**DÉFI:** Recopiez à l'identique chacune des lignes du matériel ci-dessous.

++++++++++

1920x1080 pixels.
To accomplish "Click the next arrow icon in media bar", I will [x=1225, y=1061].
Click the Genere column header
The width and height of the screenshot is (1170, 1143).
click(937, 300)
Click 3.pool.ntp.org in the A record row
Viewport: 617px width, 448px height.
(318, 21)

++++++++++

**RÉPONSE ÉCRITE:**
1920x1080 pixels.
To accomplish "Click the next arrow icon in media bar", I will [x=1225, y=1061].
Click the Genere column header
The width and height of the screenshot is (1170, 1143).
click(937, 300)
Click 3.pool.ntp.org in the A record row
Viewport: 617px width, 448px height.
(318, 21)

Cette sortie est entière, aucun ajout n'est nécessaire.